A ação só foi possível graças a um novo argumento colocado à Justiça: já que os corpos nunca foram encontrados, o sequestro dos militantes é um crime permanente (que ainda está ocorrendo), sem prescrição e, portanto, não se enquadra na lei que protege infratores entre 1961 e 1979.

“A decisão do Supremo Tribunal Federal que julgou válida a Lei da Anistia não se aplica nesse caso. Os processos ultrapassam o período que a lei se refere porque as pessoas continuam desaparecidas até hoje”, explica o procurador Sérgio Suiama.
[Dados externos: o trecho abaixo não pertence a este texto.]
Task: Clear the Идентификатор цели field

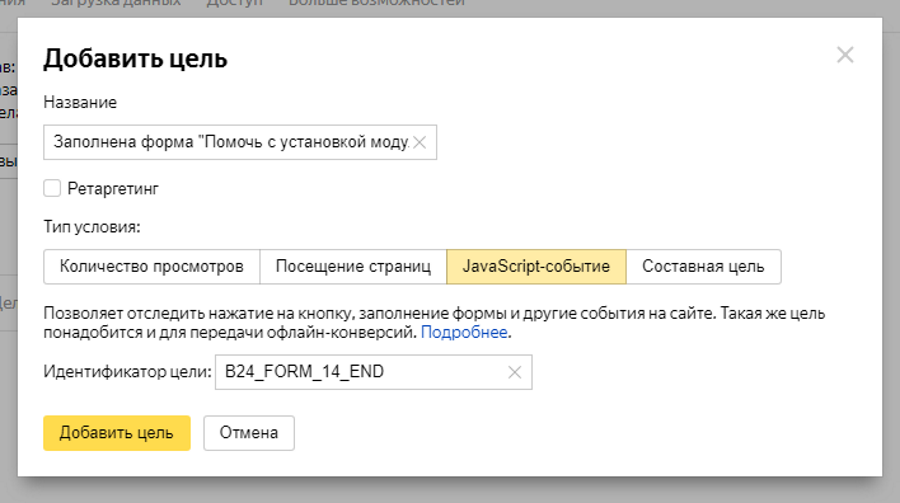Action: click(515, 373)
No estados do Pará, São Paulo, Rio de Janeiro e Rio Grande do Sul, o grupo busca há anos rever e discutir processos de perseguidos políticos e desaparecidos que prescreveram ou foram arquivados por conta da Lei da Anistia.  A investigação do caso Curió já ocorria há três anos, mas só agora reuniu provas suficientes para a ação. Os outros 70 casos do Araguaia estão sob apuração da Procuradoria-geral do Pará e podem render novos processos.
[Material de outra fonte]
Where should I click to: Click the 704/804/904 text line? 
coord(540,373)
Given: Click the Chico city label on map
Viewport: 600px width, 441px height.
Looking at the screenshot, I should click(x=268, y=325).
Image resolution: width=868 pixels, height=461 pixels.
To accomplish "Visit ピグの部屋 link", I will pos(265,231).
A interpretação tem base no Código Penal e foi inspirada em duas decisões favoráveis à extradição de dois militares – um uruguaio e um argentino, em 2009 e 2011 respectivamente – proferidas pelo próprio Supremo Tribunal Federal (STF). “É um argumento forte, utilizado pela Corte Interamericana de Direitos Humanos”, afirma Ivan Cláudio Marx, procurador em Uruguaiana.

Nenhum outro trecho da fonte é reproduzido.